Gewerkschaft sieht klare Gesetzesverstöße
Die IWGB ist überzeugt, dass Rockstars Vorgehen nicht nur moralisch fragwürdig, sondern schlicht rechtswidrig ist. Generalsekretär Henry Chango Lopez spricht von eindeutigen Verstößen gegen das Arbeitsrecht und davon, dass die Kündigungen klar mit der gewerkschaftlichen Organisation verknüpft seien. Genau das mache den Fall so wichtig: Gewerkschaftsarbeit müsse geschützt werden, auch – und gerade – in einer Branche, die stark auf befristete Verträge, Projektlogiken und Umstrukturierungen setzt.

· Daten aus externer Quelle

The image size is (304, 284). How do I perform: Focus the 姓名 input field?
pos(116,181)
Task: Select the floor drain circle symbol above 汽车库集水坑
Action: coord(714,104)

Für die Gewerkschaft ist das Ziel klar umrissen: kurzfristig geht es um die Wiedereinstellung und eine faire Entschädigung der Betroffenen. Langfristig wollen sie ein Rockstar, das nicht aus Angst, sondern mit Mitsprache funktioniert – ein Studio, in dem Beschäftigte eine echte Stimme haben und nicht das Gefühl, ständig einen Schritt zu weit gehen zu können.
Die IWGB betont gleichzeitig Gesprächsbereitschaft. Wenn Rockstar reden will, sagt Chango Lopez, stehe die Tür offen. Ob das Studio das Angebot annimmt, bleibt offen – der Druck vor den Bürotüren nimmt jedenfalls nicht ab.